### Stored data entries:
* * * *

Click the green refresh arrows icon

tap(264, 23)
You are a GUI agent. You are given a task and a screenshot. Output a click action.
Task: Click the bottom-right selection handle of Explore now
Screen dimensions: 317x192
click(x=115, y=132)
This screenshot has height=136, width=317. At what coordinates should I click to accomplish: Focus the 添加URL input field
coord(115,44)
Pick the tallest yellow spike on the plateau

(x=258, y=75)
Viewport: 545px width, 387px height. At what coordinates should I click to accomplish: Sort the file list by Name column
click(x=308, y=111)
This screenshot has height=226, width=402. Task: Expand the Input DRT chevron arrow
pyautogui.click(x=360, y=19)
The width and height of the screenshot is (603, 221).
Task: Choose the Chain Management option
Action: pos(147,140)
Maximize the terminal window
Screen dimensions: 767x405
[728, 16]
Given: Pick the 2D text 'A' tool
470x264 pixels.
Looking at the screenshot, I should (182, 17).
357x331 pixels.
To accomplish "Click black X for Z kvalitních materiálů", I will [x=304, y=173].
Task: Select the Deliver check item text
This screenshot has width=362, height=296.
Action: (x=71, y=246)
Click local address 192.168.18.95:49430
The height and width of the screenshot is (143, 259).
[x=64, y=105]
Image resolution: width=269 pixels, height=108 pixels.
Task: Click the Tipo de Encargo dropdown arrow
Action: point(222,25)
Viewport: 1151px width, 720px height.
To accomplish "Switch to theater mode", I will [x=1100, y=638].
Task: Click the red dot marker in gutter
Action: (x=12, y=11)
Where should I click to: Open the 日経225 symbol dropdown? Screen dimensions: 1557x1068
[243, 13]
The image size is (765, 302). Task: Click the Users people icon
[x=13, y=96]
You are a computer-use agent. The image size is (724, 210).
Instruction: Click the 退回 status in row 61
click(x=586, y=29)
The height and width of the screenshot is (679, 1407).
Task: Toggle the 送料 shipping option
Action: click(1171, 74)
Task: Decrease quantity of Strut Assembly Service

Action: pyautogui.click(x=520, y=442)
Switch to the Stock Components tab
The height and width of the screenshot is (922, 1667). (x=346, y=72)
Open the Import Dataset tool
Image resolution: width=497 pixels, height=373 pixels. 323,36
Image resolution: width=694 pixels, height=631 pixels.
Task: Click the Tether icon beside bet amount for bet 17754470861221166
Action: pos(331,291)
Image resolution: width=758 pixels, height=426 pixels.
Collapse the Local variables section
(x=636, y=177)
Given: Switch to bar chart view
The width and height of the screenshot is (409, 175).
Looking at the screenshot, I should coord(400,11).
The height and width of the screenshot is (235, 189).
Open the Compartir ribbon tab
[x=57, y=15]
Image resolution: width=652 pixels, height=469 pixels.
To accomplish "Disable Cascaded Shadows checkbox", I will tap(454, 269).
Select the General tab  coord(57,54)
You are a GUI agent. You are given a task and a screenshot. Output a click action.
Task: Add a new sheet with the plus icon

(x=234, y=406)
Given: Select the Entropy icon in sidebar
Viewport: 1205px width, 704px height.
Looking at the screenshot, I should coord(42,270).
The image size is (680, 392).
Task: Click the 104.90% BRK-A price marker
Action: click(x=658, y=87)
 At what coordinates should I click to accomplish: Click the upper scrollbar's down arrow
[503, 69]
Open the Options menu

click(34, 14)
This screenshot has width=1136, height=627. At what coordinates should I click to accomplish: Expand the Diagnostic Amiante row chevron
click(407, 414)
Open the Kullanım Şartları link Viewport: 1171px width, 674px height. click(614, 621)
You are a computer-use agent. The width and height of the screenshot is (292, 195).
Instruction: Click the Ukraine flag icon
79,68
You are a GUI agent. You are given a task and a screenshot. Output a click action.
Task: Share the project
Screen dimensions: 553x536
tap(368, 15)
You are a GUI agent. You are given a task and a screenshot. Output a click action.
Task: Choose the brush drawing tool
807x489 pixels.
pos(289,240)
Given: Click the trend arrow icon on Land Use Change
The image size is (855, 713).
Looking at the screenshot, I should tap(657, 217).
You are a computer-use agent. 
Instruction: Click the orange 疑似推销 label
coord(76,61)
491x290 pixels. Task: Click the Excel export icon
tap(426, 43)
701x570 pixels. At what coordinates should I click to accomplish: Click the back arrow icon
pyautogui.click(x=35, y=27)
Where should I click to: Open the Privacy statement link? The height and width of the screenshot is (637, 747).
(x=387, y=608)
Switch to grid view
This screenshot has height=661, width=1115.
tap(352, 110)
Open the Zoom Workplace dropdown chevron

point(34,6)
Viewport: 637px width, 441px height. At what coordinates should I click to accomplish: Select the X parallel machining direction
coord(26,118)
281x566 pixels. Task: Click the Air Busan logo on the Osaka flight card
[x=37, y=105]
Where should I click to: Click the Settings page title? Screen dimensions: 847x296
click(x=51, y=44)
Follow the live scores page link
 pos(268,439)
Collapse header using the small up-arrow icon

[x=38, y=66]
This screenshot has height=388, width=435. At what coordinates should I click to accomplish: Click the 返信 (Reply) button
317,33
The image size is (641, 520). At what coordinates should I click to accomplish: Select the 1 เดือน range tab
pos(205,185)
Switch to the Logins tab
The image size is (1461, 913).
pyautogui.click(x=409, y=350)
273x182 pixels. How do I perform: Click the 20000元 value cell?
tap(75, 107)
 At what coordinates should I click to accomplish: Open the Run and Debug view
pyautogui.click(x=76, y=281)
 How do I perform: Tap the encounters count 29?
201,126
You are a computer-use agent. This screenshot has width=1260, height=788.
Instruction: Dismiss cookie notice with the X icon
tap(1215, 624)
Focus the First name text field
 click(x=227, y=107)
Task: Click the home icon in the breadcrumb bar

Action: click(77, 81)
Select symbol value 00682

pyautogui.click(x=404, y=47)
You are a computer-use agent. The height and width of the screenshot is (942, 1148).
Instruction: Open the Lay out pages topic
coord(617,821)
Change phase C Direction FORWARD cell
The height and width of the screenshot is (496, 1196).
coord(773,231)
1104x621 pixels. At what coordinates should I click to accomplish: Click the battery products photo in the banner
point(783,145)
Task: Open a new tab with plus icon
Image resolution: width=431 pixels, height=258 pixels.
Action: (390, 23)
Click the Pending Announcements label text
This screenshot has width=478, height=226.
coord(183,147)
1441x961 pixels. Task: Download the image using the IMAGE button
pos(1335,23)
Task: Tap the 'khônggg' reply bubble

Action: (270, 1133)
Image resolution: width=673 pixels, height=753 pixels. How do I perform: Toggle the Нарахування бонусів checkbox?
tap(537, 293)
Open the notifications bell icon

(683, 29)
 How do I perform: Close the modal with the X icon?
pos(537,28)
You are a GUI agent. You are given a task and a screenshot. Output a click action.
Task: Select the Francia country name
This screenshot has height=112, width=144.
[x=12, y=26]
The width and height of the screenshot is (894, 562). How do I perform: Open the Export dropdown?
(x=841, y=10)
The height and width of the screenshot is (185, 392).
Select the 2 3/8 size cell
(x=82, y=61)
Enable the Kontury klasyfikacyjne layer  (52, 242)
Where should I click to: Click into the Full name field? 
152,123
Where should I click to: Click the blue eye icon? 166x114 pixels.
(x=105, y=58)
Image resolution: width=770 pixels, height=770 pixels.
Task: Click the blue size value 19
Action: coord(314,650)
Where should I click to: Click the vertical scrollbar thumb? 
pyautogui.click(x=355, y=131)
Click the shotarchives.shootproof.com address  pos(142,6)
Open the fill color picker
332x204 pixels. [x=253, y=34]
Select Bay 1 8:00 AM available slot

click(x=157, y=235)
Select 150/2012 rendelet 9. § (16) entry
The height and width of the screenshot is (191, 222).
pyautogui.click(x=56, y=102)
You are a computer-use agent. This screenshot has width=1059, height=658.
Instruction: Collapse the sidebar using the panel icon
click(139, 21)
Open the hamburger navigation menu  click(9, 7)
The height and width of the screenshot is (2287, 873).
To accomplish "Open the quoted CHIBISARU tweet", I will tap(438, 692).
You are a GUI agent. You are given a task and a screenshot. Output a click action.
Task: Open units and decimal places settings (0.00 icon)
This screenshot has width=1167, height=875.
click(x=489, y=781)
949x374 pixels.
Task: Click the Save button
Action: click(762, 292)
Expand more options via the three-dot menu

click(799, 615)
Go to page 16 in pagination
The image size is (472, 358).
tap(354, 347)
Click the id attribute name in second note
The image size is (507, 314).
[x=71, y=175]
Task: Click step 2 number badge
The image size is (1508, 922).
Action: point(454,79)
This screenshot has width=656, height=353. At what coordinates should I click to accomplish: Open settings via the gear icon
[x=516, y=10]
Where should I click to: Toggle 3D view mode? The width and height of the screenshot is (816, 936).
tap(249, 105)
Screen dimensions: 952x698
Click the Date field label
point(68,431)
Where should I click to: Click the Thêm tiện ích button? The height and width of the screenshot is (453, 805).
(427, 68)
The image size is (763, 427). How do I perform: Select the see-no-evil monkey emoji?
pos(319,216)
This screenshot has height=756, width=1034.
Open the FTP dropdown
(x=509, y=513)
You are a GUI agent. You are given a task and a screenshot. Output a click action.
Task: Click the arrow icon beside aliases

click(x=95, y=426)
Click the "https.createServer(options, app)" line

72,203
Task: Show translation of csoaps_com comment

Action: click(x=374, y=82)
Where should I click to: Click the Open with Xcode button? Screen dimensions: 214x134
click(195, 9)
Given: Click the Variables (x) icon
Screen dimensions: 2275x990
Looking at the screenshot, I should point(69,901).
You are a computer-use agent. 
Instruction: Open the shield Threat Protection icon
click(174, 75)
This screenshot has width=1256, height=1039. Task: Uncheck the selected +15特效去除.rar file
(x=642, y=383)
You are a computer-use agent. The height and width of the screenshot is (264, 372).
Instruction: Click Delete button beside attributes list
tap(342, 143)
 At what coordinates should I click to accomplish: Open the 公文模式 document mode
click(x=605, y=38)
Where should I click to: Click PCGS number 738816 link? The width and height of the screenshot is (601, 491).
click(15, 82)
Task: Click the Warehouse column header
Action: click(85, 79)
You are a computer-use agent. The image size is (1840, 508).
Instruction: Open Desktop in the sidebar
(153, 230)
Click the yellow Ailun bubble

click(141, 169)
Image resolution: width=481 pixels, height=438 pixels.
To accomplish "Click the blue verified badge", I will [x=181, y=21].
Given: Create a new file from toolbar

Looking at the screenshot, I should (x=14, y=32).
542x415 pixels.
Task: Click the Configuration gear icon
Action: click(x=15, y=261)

* * * *

### Instructions to follow:
If a line of the records above holds the string "address", count it; then state only how many such lines there are.

### Your response:
2